ON SWIFT HORSES (out 11/5)
BY: SHANNON PUFAHL
It's the 1950s in the post-war American west. Muriel is newlywed, freshly removed from both her dead mother and rural Kansas hometown to dusty San Diego. She wants something but can't identify it. She feels drawn to her itinerant brother-in-law Julius, on his own path to identity. It's a beautiful tale of the gambles we take in life, at the card table and in love.
PARK AVENUE SUMMER
BY: RENEE ROSEN
In 1960s New York, Alice Weiss is exactly where she wants to be. For now. Inspired by her mother's intrepid stories from a younger life, and motivated by her death, Alice makes her way to NYC and remarkably, in to the assistant position to newly-minted editor-in-chief of Cosmopolitan, Helen Gurley Brown, a real-life publishing revolutionary, on the cusp of turning Cosmo into what it is today. It's a fun, if fantastical at times, jaunt through NYC.
THE MOST FUN WE EVER HAD
BY: CLAIRE LOMBARDO
I love sprawling, family dramas that take place over years and this one did not disappoint. David and Marilyn Sorenson are a dream couple to nearly everyone who meets them; they have the perfect life.

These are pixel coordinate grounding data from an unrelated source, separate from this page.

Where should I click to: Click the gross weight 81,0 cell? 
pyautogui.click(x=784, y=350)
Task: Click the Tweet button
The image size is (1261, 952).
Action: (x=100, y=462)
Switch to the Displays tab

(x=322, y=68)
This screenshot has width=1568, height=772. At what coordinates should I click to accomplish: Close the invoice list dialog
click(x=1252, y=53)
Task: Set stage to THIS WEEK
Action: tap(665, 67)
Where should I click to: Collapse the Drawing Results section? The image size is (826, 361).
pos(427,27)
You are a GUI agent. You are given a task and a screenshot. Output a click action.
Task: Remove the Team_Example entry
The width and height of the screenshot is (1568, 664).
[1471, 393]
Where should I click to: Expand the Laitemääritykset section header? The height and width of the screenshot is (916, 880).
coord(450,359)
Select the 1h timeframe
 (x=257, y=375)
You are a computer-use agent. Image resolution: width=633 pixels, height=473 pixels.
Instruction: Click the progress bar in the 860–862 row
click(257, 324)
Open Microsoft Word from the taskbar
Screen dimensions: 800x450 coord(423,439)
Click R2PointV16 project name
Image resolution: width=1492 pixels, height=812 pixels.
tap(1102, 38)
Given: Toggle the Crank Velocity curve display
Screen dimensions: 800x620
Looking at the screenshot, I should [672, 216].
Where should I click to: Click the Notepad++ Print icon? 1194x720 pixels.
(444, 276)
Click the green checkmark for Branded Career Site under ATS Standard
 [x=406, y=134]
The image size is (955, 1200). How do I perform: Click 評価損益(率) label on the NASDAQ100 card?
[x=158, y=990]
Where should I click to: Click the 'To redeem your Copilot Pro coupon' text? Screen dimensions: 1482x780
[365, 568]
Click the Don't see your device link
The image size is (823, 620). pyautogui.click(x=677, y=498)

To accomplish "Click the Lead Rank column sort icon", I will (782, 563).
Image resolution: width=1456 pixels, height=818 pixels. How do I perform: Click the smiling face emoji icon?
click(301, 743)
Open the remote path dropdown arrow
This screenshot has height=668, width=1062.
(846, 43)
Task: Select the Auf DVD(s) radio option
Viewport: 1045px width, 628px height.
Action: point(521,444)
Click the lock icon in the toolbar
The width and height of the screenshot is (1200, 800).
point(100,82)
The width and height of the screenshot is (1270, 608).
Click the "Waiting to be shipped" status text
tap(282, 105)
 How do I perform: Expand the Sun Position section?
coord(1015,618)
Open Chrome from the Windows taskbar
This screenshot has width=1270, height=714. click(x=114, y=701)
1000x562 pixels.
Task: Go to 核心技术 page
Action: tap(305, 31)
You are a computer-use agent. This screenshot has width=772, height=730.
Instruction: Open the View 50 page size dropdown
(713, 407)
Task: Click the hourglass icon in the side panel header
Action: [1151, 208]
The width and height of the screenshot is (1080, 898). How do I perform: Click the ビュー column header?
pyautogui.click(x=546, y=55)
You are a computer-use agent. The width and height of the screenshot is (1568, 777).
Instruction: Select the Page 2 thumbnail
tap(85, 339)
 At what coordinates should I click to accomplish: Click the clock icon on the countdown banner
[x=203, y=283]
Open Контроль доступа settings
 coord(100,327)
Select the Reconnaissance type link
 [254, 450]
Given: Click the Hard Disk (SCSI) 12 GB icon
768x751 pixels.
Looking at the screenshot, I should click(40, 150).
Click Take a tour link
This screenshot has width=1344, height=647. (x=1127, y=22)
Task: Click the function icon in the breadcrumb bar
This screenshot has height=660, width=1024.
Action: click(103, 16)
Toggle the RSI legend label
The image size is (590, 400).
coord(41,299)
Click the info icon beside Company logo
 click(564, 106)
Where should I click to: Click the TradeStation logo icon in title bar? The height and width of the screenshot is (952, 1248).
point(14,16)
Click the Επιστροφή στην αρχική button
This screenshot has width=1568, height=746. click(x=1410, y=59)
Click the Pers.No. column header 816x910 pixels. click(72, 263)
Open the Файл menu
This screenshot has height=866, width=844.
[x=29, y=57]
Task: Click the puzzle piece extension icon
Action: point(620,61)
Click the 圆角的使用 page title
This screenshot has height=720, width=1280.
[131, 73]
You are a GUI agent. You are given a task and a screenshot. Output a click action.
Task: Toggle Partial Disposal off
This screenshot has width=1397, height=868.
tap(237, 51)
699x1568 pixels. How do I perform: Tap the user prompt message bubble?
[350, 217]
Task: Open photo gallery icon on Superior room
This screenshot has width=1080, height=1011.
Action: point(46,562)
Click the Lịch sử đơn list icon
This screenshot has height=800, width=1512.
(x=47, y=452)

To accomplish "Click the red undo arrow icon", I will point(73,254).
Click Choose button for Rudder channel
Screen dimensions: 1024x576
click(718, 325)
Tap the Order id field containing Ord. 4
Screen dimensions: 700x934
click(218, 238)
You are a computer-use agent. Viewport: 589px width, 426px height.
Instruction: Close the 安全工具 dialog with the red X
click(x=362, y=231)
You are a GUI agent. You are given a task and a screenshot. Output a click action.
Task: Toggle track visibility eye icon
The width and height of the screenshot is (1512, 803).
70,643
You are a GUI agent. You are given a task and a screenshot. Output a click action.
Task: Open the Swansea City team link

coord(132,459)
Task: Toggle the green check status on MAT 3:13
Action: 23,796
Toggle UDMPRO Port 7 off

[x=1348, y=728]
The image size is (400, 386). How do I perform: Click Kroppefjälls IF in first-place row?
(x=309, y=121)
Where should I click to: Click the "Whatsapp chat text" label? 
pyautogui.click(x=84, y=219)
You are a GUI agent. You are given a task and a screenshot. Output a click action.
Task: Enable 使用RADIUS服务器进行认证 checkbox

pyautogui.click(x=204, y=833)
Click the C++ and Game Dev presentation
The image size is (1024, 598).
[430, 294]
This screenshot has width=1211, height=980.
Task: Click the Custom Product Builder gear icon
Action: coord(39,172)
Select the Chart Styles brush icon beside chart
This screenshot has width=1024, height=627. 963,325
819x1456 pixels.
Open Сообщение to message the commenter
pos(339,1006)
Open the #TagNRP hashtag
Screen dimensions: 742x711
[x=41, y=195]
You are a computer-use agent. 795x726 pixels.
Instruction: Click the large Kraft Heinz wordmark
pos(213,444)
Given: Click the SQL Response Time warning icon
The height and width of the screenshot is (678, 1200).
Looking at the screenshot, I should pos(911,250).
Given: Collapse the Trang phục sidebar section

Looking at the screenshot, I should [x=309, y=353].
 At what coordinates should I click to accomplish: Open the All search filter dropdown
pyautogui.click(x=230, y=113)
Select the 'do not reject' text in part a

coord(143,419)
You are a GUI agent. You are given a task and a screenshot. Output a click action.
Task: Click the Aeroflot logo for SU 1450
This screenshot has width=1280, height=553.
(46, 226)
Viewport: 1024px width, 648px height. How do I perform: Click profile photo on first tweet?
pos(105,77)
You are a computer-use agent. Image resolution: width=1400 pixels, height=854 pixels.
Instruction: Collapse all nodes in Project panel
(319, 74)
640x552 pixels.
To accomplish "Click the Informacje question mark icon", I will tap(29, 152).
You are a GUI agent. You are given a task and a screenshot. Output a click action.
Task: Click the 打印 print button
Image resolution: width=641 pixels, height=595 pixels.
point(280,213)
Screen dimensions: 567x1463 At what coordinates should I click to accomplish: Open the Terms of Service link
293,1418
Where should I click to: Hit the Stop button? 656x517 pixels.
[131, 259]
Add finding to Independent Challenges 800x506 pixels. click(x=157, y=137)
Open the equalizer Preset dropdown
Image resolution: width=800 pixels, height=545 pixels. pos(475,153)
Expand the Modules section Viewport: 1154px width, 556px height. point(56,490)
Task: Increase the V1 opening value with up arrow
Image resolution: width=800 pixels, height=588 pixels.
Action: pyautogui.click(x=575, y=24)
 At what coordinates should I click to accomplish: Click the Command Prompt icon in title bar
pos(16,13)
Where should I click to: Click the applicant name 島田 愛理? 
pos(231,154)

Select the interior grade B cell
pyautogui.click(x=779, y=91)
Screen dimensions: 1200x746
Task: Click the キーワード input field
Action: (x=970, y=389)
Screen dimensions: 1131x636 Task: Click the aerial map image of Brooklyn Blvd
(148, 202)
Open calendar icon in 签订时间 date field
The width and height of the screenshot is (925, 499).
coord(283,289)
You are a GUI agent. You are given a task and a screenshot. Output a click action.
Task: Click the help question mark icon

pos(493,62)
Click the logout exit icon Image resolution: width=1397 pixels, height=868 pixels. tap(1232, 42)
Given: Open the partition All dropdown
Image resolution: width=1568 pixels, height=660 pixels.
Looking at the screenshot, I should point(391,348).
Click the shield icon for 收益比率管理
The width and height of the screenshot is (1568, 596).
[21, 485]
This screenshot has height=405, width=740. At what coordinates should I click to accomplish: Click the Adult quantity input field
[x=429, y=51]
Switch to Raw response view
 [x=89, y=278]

When their widowed, eccentric daughter Wendy locates the long-ago adopted son of their straightlaced daughter, Violet - we see the intricate web of love, struggle and facades that complicate even the most seemingly stable relationships among us.
ONE DAY IN DECEMBER
BY: JOSIE SILVER
Chick-lit at it's finest. 20-something Laurie is single and on a snowy night in December, spies the man she believes to be her soul mate through a train window. The train leaves before they're able to meet. Flash forward a year, and her best friend has a new boyfriend, Jack, who is that just-missed soul mate. What follows is ten years of back-and-forth, heartbreak and romance and an ending that you'll either love or hate.